Origin. One likely theory is that the surname originated in Switzerland. An article titled "The Hauters From the Monbijou Estate" in the October 1988 issue of Mennonite Family History states that it derives from a place named Haueten (which other sources locate near the city of Bern). The article shows that the family was driven from Switzerland during the Peasant War because of its Mennonite beliefs, and found its way to Zweibrücken in Germany around 1711. The descendants "are now scattered all over the world."
I received an e-mail message from a Haueter in Switzerland. He said that he believes the surname may have to do with forestry, specifically with the "cutting of trees."
Another theory from Switzerland implies that it is a derivation of the surname Howard. "From what we are told two clans settled in two valleys: Emmental and Simmental. In 1375 a troup of French and British soldiers (Gugler) fought against the Hapsburgs, especially the British soldiers got into the region of Solothun and Bern. And one of them stayed in the region: Howard. As times went by: Howard, Howerd, Hauwerd, Hauweter, Haueter. When you visited Bern, may be you visited the Muenster (church), there is a plate stating bernese soldiers who died on March 5, 1798 against the French (among others: Haueter Hans von Aeschlen and Haueter Christian von Zollikofen)."
I also received an e-mail message from a Hauter in the United States. The writer said that her branch "is a derivation of the name de hauterive (pronounced de o t' rev'). It was changed to Hauter by my forebears in the Palatinate. In Holland, it became Van Houten (importers), and Hunter in England. Hauterive meant high place or bank on a river."
Certainly many people with the surname in the United States descend from Ulrich and Elizabeth Houder, who immigrated from Bavaria and settled in Lancaster County, Pennsylvania in the mid-18th Century. Much of this lineage can be found in the book "Houder-Westcott Proud Connections" by G.T. Isaacson, available on microfilm through any Latter Day Saints Family History Center. Many of the Howders located in the Midwest appear to descend directly from Ulrich and Elizabeth, with the surname having been transformed from Houder to Howder in one of the earlier branches. I haven't traced my Howders to this line but they came to New York from Pennsylvania in the same general time period, so hopefully someday I'll make a connection.

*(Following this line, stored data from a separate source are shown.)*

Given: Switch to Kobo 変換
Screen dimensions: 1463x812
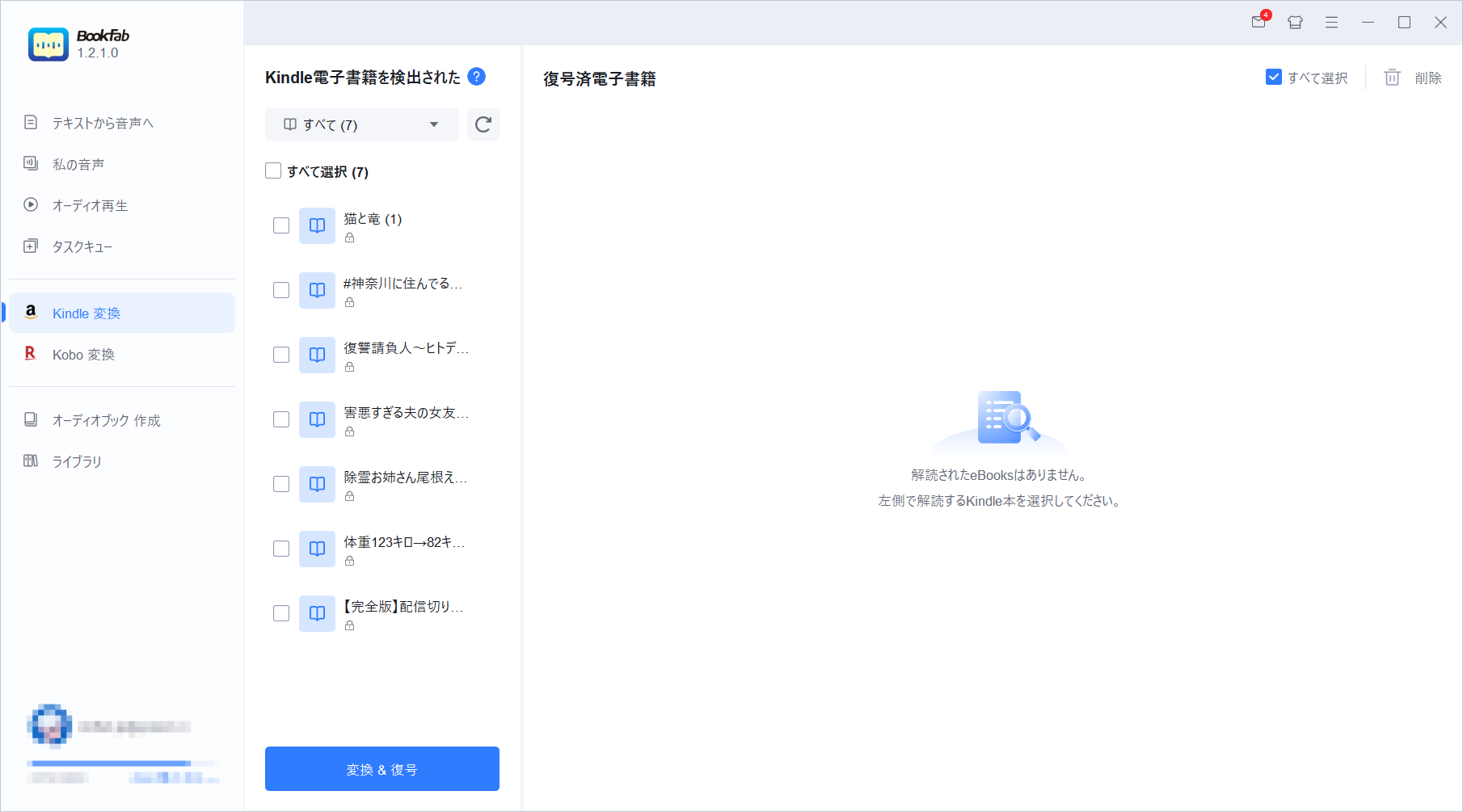Looking at the screenshot, I should pyautogui.click(x=83, y=354).
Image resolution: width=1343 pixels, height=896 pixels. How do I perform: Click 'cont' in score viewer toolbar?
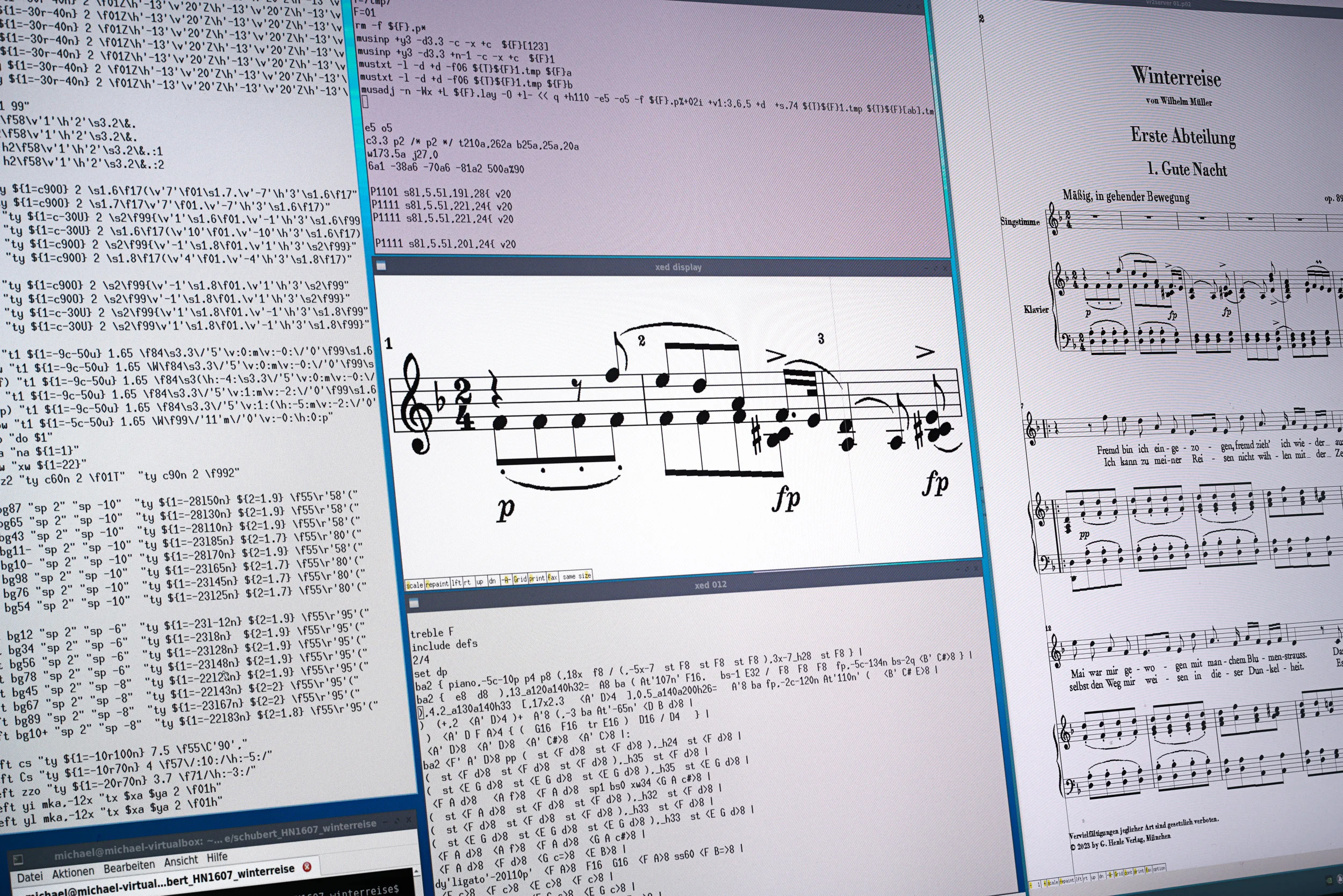[1129, 872]

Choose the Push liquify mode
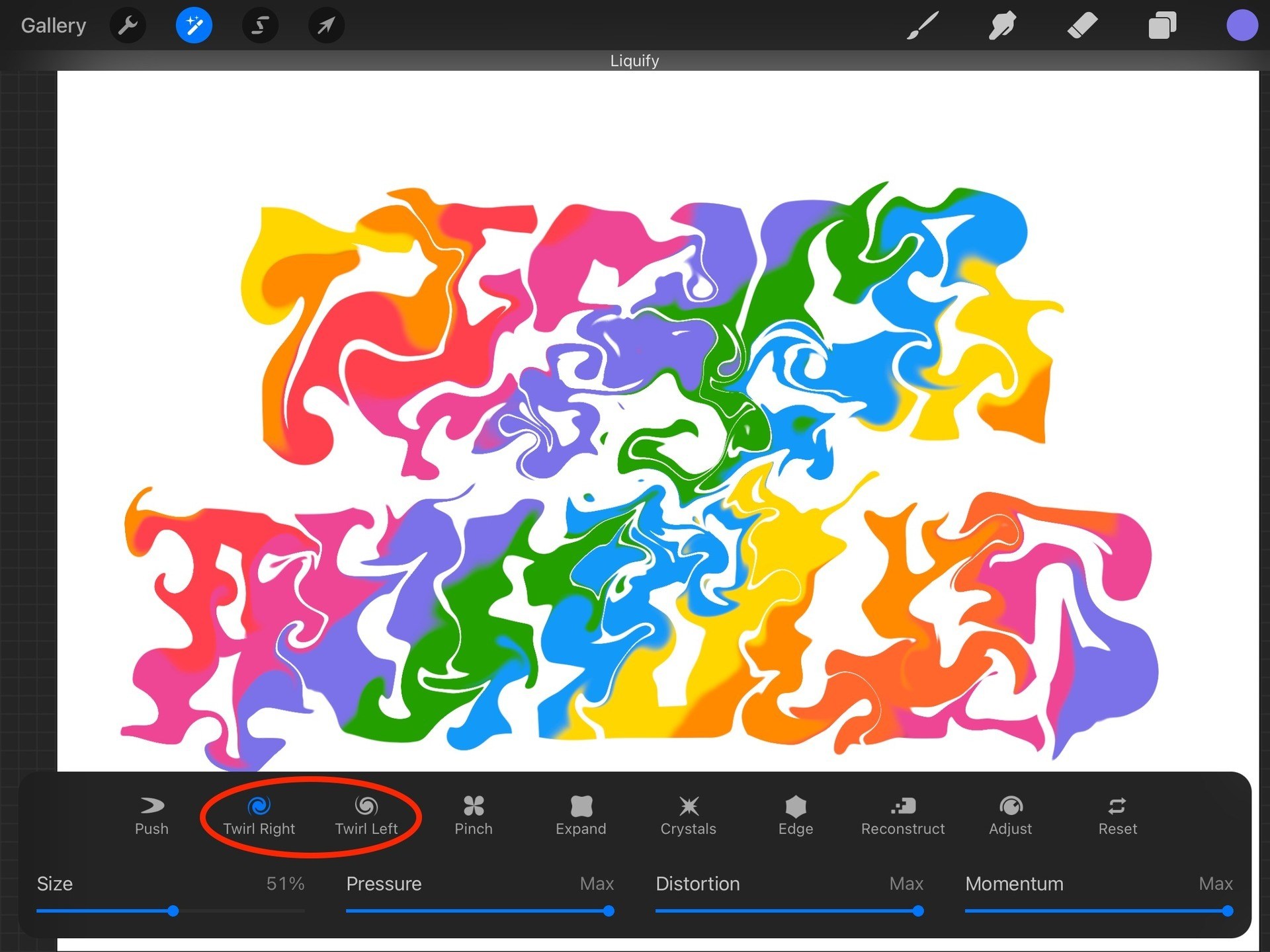tap(151, 815)
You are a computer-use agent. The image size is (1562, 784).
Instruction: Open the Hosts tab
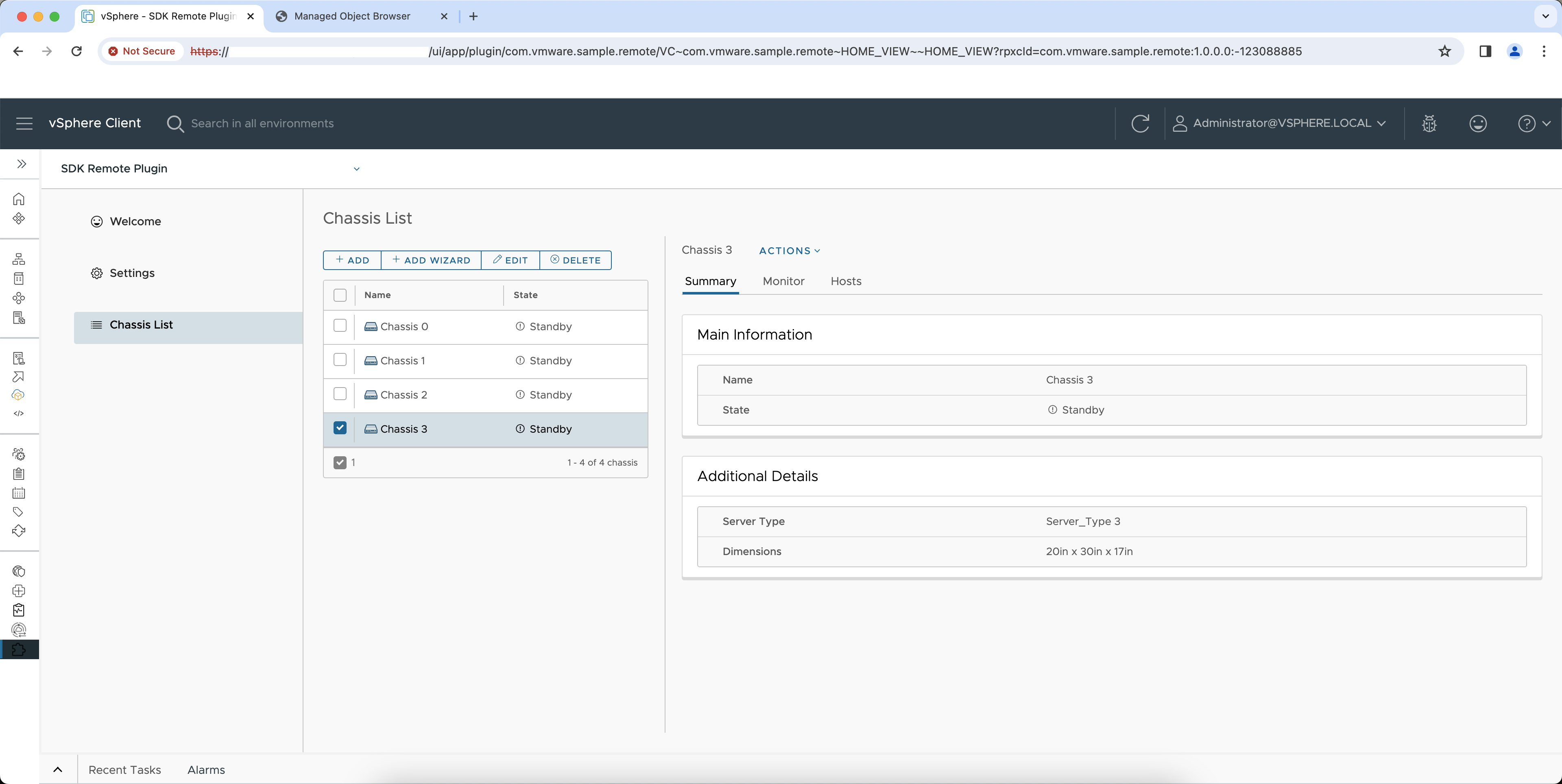pyautogui.click(x=845, y=281)
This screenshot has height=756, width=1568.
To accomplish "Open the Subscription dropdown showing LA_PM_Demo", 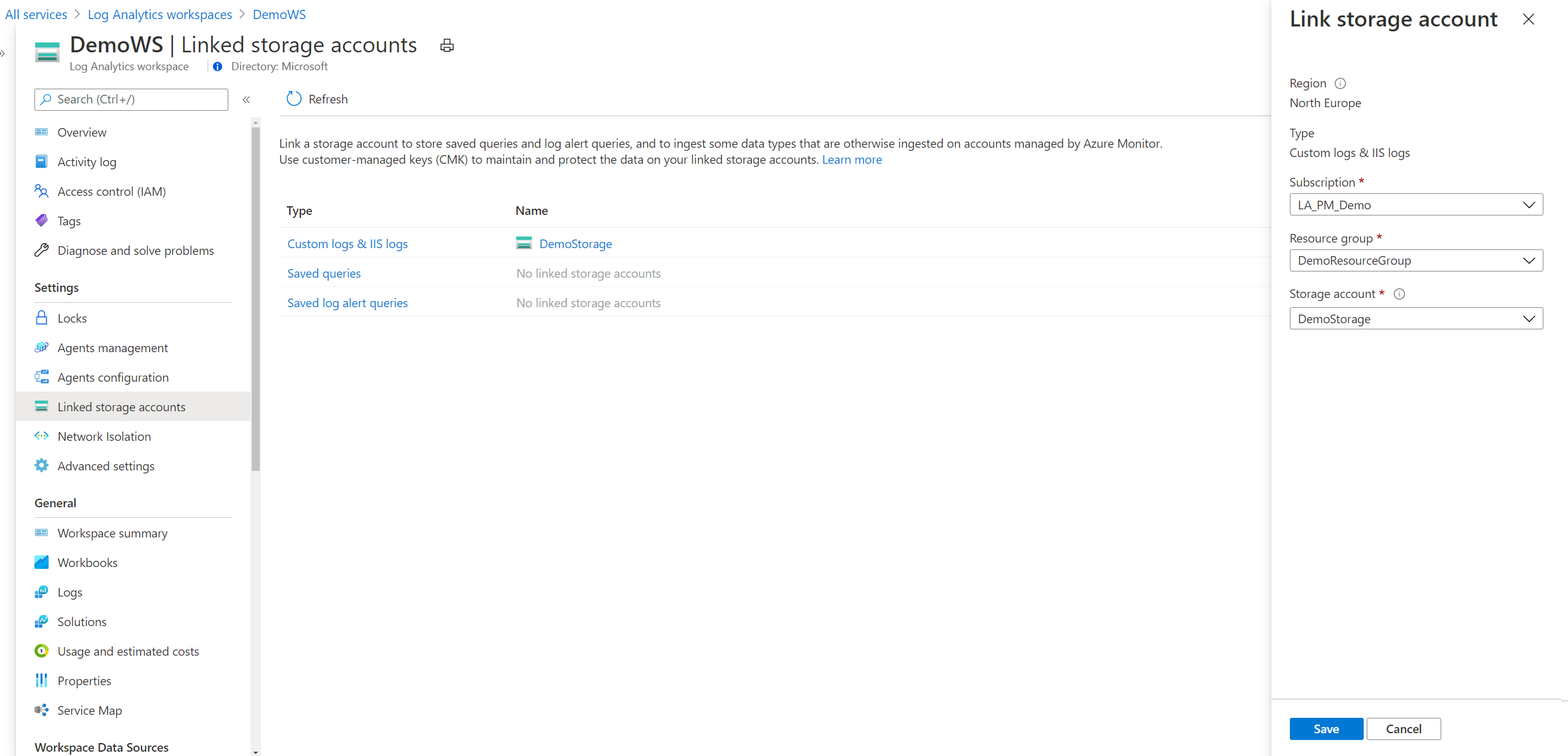I will [1415, 204].
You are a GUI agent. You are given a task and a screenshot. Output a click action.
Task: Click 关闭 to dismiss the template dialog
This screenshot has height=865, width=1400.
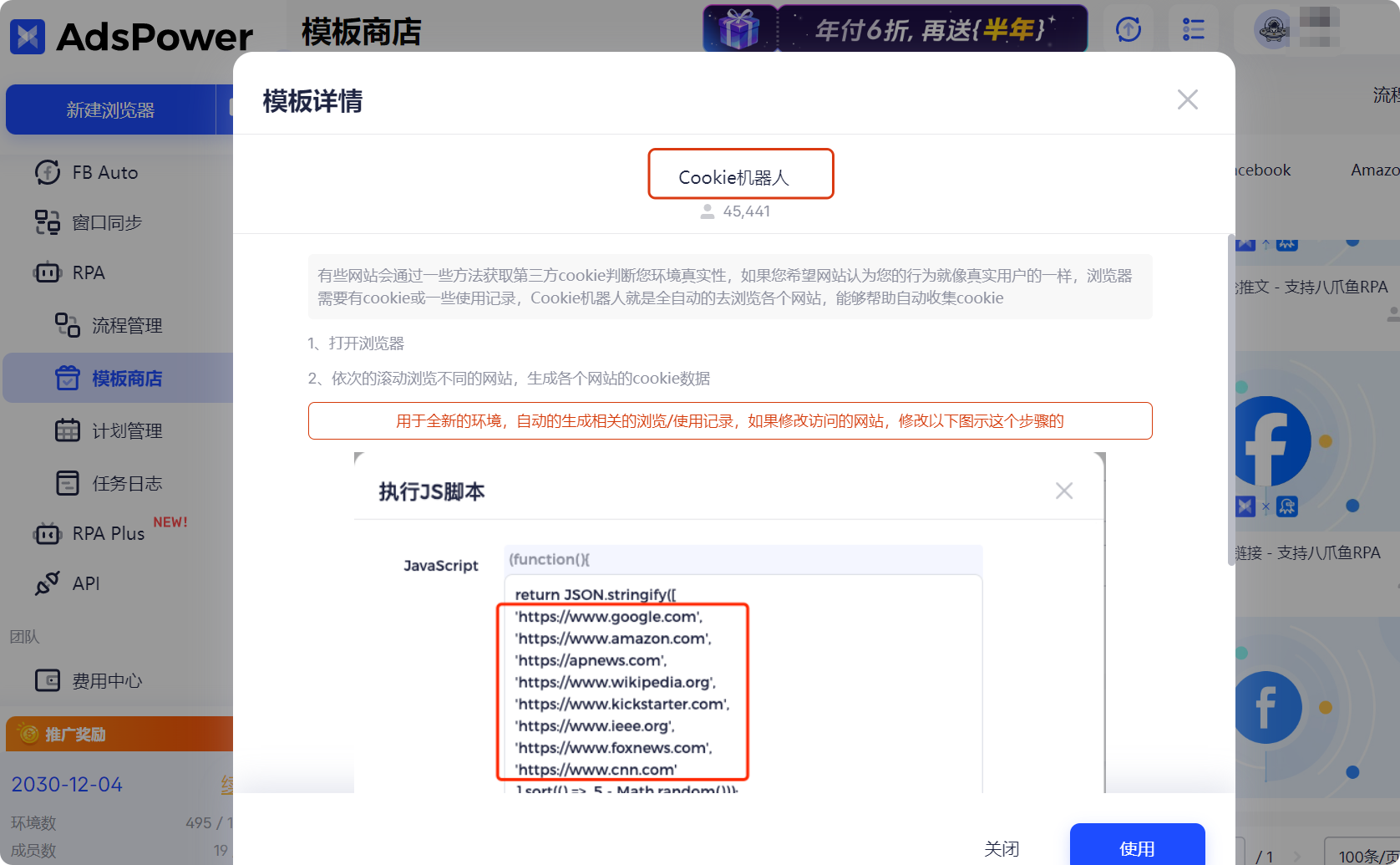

Following hunches at the National Archives while reviewing census rolls, I occasionally find what appear to be random (unrelated) Howders listed as being born in foreign countries. The points of origin have varied all over Europe, but concentrate in German-speaking areas.
Dictionary Definition. I'll mention one other interesting tidbit, which I believe threw members of my immediate family off-track for quite some time. I was told growing up that the Howders came from Scotland. Why would they believe this when all the other evidence points towards Switzerland, Germany and places such as that? The word "howder" sometimes appears in very large unabridged dictionaries. It can't be found in standard dictionaries, and the spell-checkers on most word processors flag it as an error (the one I use suggests Howler, Holder, Chowder and Powder as replacements). For instance, one large dictionary defines it as:
howder, -ed/-ing/-s, chiefly Scot : to heap or crowd together : huddle
I also found a web server in the United Kingdom that had the "proceedins o the Scots Spellin Comatee" page. It discussed Scottish spellings and pronunciations. Its list of verbs included "most verbs the spelling of which can give difficulty." One of the verbs in this list was "Howder."
Does this suggest that some Howders may have in fact immigrated from Scotland or is this just a coincidence? I'm leaning more towards the coincidence.
Bottom line, your guess is as good as anybody's.
Pronunciation In our family, Howder is pronounced like "Chowder" without the "C."